Я отнёсся к этому заявлению довольно безразлично. После операции и тех ужасов, которые я пережил, смерть как-то перестала пугать меня. После многих других «приятных» пожеланий, которыми меня встретили на «станции 3», я лёг на нижнюю койку, которая страшно воняла кровью и гноем. Силы оставили меня и я тут же заснул.

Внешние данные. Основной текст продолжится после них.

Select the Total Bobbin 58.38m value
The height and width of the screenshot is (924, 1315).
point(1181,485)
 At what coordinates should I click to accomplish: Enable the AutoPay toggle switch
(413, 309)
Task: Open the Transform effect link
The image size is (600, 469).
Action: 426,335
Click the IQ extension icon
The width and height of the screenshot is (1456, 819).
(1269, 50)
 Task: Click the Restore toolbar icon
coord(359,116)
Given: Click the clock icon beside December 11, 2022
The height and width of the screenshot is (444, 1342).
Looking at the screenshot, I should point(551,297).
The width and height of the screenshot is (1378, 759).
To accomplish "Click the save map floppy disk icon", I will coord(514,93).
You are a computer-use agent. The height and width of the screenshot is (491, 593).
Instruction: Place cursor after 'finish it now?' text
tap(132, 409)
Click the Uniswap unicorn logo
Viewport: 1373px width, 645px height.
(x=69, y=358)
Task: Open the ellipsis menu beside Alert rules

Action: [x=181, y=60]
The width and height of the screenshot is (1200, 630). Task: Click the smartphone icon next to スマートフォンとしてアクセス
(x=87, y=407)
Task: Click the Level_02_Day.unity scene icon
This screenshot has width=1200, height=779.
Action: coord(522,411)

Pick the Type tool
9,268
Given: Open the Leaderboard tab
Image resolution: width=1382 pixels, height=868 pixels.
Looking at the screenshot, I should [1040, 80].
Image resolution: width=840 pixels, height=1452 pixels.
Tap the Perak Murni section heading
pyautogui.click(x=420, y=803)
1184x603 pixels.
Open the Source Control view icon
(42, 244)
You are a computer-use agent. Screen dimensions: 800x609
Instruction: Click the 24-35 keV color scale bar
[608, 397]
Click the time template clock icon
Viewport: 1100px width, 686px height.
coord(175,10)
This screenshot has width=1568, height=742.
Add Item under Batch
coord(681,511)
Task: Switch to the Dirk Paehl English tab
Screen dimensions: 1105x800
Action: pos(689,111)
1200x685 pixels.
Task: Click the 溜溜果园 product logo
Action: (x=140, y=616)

«Станция 3» была самым большим отделением ревира. Сюда принимали только больных с опухолями и флегмонами, послеоперационных больных, а также заключённых, присланных гестапо в таком состоянии, что им требовалась немедленная госпитализация.
Нетрудно представить себе, какое жуткое зловоние царило на «станции 3». Когда я прибыл туда, в палате находилось от 160 до 180 больных. Почти на всех койках лежало по два человека.
Пролежав около двух суток в полуобморочном состоянии, я совершенно обессилел от страшных болей. Бумажные бинты насквозь пропитались кровью и гноем, засохли и образовали жёсткий, колючий панцирь. Марля, которую запихали в мои раны, тоже засохла; при малейшем движении она царапала воспалённые рапы и причиняла невыносимую боль.
Я сказал об этом капо и попросил его сменить бинты. Он ухмыльнулся и сказал, что у них едва ли будет возможность делать мне перевязку каждый день. Так что придётся подождать. А через неделю мне, может быть, и сменят бинты.
Я крепко стиснул зубы и запасся терпением. Но вскоре от моих ран пошёл ужасный запах. Рядом лежало несколько «полупроминентных» поляков, и они стали жаловаться, что от меня страшно воняет. В результате мне сделали перевязку.
Я никогда не забуду, как на мне впервые сменили бинты. Нас погнали купаться. Голые и забинтованные, мы притащились в баню, где командовал сам капо «станции 3». Он приказал нам сорвать бинты; Ни один поэт на земле не сумеет описать того, что мы пережили за эти минуты. Скелеты срывали грязные бумажные лохмотья с воспалённых, гноящихся ран. Когда я вытащил из своих ран жёсткие марлевые пробки, гной хлынул на пол по моему серому, измождённому телу.
У одного заключённого была разрезана и гнила нога от лодыжки до колена, у другого распухла вся спина и ягодица: его привезли из гестапо. У третьего зияла такая дырка в плече, что туда можно было засунуть кулак. Лишь после того, как мы собрали все эти вонючие бинты и босыми ногами затолкали их в ведро, нам разрешили постоять немного под душем.